Torrance, played by Jack Nicholson in terrifying form in Stanley Kubrick's 1980 film, is a frustrated writer who goes with his wife and son to spend the winter in the isolated Overlook Hotel in an attempt to get the novel he has always wanted to write started. But the hotel's grisly past and unquiet ghosts have their way with him, and his wife Wendy eventually finds that the manuscript he has been working on actually only contains the phrase "All work and no play makes Jack a dull boy", typed over and over again.

Now New York artist Phil Buehler, who describes himself as "a big fan of Stanley Kubrick and Stephen King", has self-published a book credited to Torrance, repeating the phrase throughout but formatting each page differently, using the words to create different shapes from zigzags to spirals.

"The idea has probably been marinating for years, because I loved the movie and the Stephen King book," said Buehler. "I'd just finished my own obsessive art project [and] it was an idea I had over the Christmas holidays."

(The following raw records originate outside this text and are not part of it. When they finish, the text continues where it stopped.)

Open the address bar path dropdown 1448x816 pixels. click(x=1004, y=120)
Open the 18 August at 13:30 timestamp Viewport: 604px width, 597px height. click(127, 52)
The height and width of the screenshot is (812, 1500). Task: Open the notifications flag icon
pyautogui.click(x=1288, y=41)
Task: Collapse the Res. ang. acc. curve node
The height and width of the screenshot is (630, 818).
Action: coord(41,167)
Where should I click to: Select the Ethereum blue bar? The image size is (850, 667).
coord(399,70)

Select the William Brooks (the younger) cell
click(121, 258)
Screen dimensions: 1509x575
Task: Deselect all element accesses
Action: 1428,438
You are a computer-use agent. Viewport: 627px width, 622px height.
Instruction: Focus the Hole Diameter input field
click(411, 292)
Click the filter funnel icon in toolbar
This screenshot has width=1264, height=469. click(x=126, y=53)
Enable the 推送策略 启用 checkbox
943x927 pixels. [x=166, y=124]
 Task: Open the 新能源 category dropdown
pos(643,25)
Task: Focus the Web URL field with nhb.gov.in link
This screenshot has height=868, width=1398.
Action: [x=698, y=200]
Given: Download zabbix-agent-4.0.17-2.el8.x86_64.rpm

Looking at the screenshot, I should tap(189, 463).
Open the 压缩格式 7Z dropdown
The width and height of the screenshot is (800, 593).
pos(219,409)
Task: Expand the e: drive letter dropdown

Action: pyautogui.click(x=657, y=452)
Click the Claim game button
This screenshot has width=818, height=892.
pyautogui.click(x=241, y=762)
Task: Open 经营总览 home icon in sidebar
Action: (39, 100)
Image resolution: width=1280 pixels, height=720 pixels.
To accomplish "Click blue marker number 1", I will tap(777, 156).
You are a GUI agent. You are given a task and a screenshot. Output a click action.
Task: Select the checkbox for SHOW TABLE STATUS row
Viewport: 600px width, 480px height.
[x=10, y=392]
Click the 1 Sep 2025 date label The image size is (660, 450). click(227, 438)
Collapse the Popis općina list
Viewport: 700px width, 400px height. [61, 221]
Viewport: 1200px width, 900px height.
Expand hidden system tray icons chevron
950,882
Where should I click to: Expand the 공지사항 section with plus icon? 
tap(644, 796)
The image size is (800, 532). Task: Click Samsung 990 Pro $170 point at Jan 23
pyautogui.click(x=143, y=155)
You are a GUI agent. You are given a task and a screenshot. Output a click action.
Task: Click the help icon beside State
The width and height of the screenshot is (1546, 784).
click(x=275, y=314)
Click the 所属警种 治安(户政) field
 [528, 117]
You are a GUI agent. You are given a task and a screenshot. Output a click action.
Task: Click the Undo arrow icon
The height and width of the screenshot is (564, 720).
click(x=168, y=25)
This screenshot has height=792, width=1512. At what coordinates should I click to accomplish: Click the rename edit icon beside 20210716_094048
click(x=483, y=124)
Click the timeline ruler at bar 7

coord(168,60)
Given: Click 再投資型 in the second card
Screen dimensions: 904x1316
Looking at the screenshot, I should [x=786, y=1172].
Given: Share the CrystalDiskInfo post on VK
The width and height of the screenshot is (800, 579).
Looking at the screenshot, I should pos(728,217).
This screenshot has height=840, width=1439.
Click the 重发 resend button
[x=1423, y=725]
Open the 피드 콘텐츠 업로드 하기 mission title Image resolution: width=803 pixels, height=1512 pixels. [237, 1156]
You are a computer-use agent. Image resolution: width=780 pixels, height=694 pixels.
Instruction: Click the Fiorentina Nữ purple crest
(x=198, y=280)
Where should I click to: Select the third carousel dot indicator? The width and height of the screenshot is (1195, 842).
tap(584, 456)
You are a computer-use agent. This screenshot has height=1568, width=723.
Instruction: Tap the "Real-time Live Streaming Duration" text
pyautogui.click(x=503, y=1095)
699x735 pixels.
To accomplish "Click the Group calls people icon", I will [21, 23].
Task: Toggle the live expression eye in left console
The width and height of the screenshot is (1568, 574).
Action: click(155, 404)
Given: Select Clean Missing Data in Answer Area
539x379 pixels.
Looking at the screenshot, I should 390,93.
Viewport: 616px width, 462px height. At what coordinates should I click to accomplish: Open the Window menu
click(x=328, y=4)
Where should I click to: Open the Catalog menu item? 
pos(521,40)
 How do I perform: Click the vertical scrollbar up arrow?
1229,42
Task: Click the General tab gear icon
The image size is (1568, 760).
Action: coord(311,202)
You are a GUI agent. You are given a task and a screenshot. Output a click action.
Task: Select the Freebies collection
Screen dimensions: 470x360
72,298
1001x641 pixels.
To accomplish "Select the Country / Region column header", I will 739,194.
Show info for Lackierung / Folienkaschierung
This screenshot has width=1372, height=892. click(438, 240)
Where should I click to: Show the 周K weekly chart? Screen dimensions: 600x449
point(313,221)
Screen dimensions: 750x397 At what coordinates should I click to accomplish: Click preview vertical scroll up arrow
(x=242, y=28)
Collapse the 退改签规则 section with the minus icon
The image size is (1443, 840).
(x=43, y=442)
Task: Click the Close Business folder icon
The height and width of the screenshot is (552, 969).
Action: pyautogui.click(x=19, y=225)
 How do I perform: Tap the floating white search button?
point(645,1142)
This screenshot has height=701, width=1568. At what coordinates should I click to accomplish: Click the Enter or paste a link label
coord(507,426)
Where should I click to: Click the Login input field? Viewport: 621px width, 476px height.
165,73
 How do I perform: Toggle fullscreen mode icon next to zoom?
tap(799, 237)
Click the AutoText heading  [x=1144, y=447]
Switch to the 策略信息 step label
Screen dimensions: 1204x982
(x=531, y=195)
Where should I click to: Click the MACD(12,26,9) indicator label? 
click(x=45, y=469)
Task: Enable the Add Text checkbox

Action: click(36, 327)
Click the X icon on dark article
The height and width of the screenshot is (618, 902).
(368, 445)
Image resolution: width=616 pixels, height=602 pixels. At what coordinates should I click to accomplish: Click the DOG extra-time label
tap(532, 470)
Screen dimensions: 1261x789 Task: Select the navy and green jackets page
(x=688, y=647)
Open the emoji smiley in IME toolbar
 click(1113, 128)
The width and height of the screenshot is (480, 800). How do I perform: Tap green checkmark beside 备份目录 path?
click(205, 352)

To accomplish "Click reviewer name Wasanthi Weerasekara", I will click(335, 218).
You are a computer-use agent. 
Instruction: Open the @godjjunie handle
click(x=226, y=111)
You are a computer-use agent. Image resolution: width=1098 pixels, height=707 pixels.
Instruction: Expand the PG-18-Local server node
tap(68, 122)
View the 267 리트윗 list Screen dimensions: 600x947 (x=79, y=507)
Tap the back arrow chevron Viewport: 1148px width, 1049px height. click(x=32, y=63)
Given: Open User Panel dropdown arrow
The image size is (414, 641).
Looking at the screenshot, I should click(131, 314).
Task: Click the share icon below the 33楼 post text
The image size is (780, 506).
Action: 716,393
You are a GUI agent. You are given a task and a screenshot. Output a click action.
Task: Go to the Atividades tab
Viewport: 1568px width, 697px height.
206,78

He said he decided to stick to type and formatting that could have been created on a typewriter, with the first ten pages duplicating shots of Torrance's work from the film. "I thought 'if he continues to get crazier, what would those pages look like?'" he said. "I hit writer's block about 60 pages in, and I had to get to 80 - that went on for about a week." His fiancée, who had neither read the book nor seen the film, became a little concerned about his actions. "I finally showed her the movie, and she realised I wasn't really losing it," said Buehler.

He's included a spoof review from the blog OverThinkingIt.com on the book's back jacket, which compares it to "the best of Beckett" in its "lack of forward momentum", and considers the struggles of the author, "heroically pitting himself against the Sisyphusean sentence". "It's that metatextual struggle of Man vs. Typewriter that gives this book its spellbinding power," the review says. "Some will dismiss it as simplistic; that's like dismissing a Pollack canvas as mere splatters of paint."

So far, Buehler says that around 1,000 people have viewed the book, for sale on Blurb.com for $8.95 in paperback, or $22.95 in hardback, and he's sold "a few" copies, with sales now starting to pick up steam. "A few people have asked me to sign it - they're looking it as a piece of art rather than a funny thing to give to a Kubrick fan," he said. "If you're not a Kubrick or King fan, you might not even get it."